Kutipan Dokumen.
Surat as-Saaffat ayat 79-92.

Rate this item
(0 votes)
Surat as-Saaffat ayat 79-92.

 

 

سَلَامٌ عَلَى نُوحٍ فِي الْعَالَمِينَ (79) إِنَّا كَذَلِكَ نَجْزِي الْمُحْسِنِينَ (80) إِنَّهُ مِنْ عِبَادِنَا الْمُؤْمِنِينَ (81) ثُمَّ أَغْرَقْنَا الْآَخَرِينَ (82)

“Kesejahteraan dilimpahkan atas Nuh di seluruh alam.” (37: 79)

Sesungguhnya demikianlah Kami memberi balasan kepada orang-orang yang berbuat baik. (37: 80)

Sesungguhnya dia termasuk di antara hamba-hamba Kami yang beriman. (37: 81)

Kemudian Kami tenggelamkan orang-orang yang lain. (37: 82)

Pada pembahasan sebelumnya telah disebutkan bahwa Nabi Nuh as dan para sahabatnya terselamatkan dari bencana badai dan banjir besar. Ayat-ayat ini menyebutkan bahwa masyarakat yang kafir dan munkar terhadap risalah Nabi Nuh serta mengolok dakwahnya, mereka semua binasa dalam azab yang diturunkan oleh Allah Swt.

Salam sejahtera dari Allah Swt untuk seluruh orang-orang yang beriman di sepanjang sejarah termasuk untuk Nabi Nuh as, yang telah berusaha menghidayahkan umatnya selama 900 tahun. Nabi Nuh as telah sangat sabar dan tabah menghadapi rintangan dan gangguan. Betapa ini merupakan sebuah kebanggaan besar di mana Allah Swt menyampaikan salam sejahtera kepadanya dan mengabarkannya kepada seluruh umat manusia di sepanjang masa.

(Item dari sebuah sumber data)
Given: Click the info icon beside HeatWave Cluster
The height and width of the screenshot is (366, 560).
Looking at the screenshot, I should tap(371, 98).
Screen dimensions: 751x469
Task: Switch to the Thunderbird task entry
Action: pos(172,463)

Latihan Tertulis. Tuliskan kembali bagian teks tentang Surat as-Saaffat dari "Pada pembahasan sebelumnya" sampai "oleh Allah Swt.", dengan mengganti "binasa" menjadi "musnah". Entri-entri tersebut tidak dipakai di sini.

Jawaban.
Pada pembahasan sebelumnya telah disebutkan bahwa Nabi Nuh as dan para sahabatnya terselamatkan dari bencana badai dan banjir besar. Ayat-ayat ini menyebutkan bahwa masyarakat yang kafir dan munkar terhadap risalah Nabi Nuh serta mengolok dakwahnya, mereka semua musnah dalam azab yang diturunkan oleh Allah Swt.